Risiko lain yang umumnya dikaitkan dengan "usia ibu lanjut" juga berbeda-beda. Misalnya, sudah umum untuk mendengar bahwa risiko pre-eklamsia lebih tinggi setelah usia 40 tahun . Namun sebuah penelitian resmi yang mengamati lebih dari 25.000 kehamilan selama 10 tahun menemukan bahwa, setelah mempertimbangkan faktor risiko lain, seperti apakah ibu merokok, usia saja tidak meningkatkan risiko preeklampsia. Studi yang sama juga menemukan bahwa risiko-risiko lain yang sering dibicarakan, seperti operasi caesar darurat atau plasenta previa, meningkat pada usia 40 atau 45 tahun – bukan pada usia 35 tahun. Satu pengecualian adalah risiko diabetes gestasional, yang meningkat pada usia 30 tahun. dan seterusnya.
Sementara itu, fokus pada kesuburan perempuan saja dapat mengalihkan perhatian dari fakta bahwa usia laki-laki juga penting. Studi terhadap pasangan di Eropa menemukan bahwa meskipun usia seorang ayah tidak berpengaruh terhadap kemungkinan hamil jika ia berusia 35 tahun ke bawah, hal itu berubah pada akhir usia 30an. “Di antara wanita berusia 35 tahun, proporsi pasangan yang gagal untuk hamil dalam 12 siklus meningkat dari 18% jika pasangan prianya berusia 35 tahun menjadi 28% jika pasangan prianya berusia 40 tahun,” tulis para peneliti. Setelah dua tahun, angka tersebut turun masing-masing menjadi 9% dan 16%.
Risiko keguguran juga lebih tinggi jika ayah berusia di atas 40 tahun. Kualitas sperma menurun seiring bertambahnya usia, demikian temuan penelitian , termasuk dalam hal jumlah sperma, motilitas, dan persentase sperma normal. Meskipun sperma beregenerasi setiap dua hingga tiga bulan , tidak seperti sel telur, penurunan kualitasnya mungkin disebabkan oleh beberapa alasan serupa – termasuk kerusakan DNA, racun lingkungan, dan penurunan terkait hormon.
Jadi bagi pasangan, atau wanita, yang mendekati usia pertengahan atau akhir 30-an atau 40-an, apa manfaatnya? Salah satu aspek yang perlu diperhatikan, kata para spesialis, adalah bahwa dalam IVF, menggunakan telur yang lebih muda, seperti telur beku atau telur donor, mengurangi sebagian besar pengaruh usia ibu terhadap tingkat keberhasilan kelahiran hidup seiring bertambahnya usia.

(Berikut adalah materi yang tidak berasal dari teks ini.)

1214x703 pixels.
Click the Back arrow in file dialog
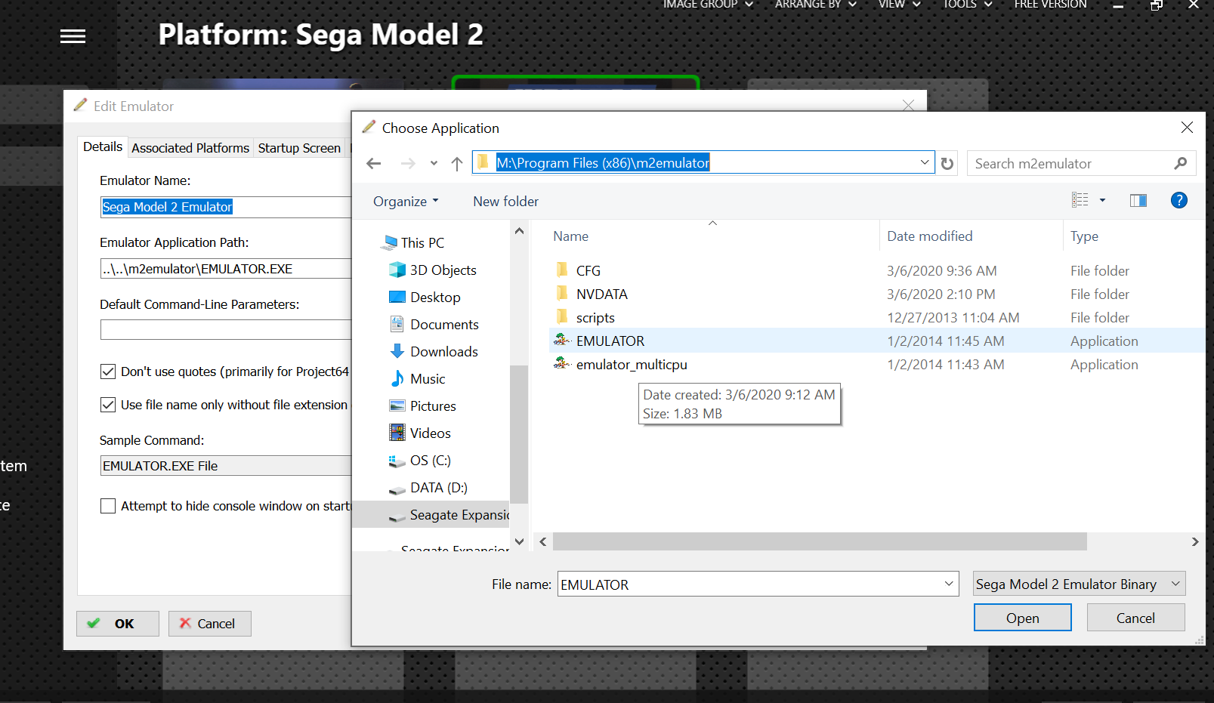[373, 164]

Inilah sebabnya mengapa banyak orang yang bekerja di bidang ini merekomendasikan bahwa, jika seorang wanita ingin mempertahankan kesuburannya dan mampu membiayai prosesnya, ada baiknya jika sel telurnya dibekukan. Namun setiap pasien juga harus mempertimbangkan biaya dan manfaatnya, catat Kasaven.
“Jika Anda kedinginan dalam usia yang terlalu muda, seperti di usia 20-an, hal ini mungkin tidak efektif dari segi biaya,” katanya, mengingat banyak wanita muda yang bisa hamil secara alami. Penelitian yang mencoba menentukan usia rata-rata paling hemat biaya bagi seorang wanita untuk membekukan sel telurnya menemukan bahwa usia tersebut adalah sekitar 35 tahun . Terutama ketika dia melihat seorang pasien yang ingin menjadi orang tua tetapi telah menunggu pasangan yang tepat, Pinborg mengatakan dia memulainya dengan pertanyaan sederhana.

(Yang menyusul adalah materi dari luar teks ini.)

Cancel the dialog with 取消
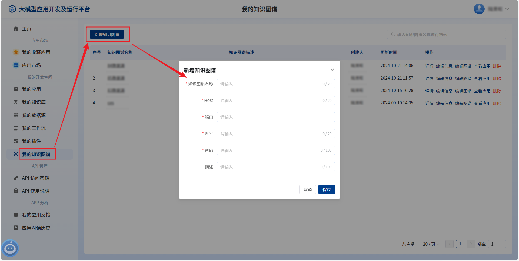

"Ketika seorang wanita lajang masuk, saya mulai dengan mengatakan, 'Bagaimana Anda memandang hidup Anda? Apakah Anda benar-benar melihat diri Anda memiliki seorang anak?' Atau apakah Anda berkata, 'Oke, kalau saya punya anak, saya tidak masalah, atau kalau tidak, tidak apa-apa?',” katanya. "Jika dia berkata, 'Saya tidak dapat membayangkan hidup tanpa seorang anak, itu selalu menjadi impian saya' – maka saya berkata, 'Kamu harus memikirkannya sebelum berusia 40 tahun. Kamu perlu menggunakan air mani donor ketika kamu 37, 38.'
“Ada begitu banyak cara untuk membangun sebuah keluarga saat ini.”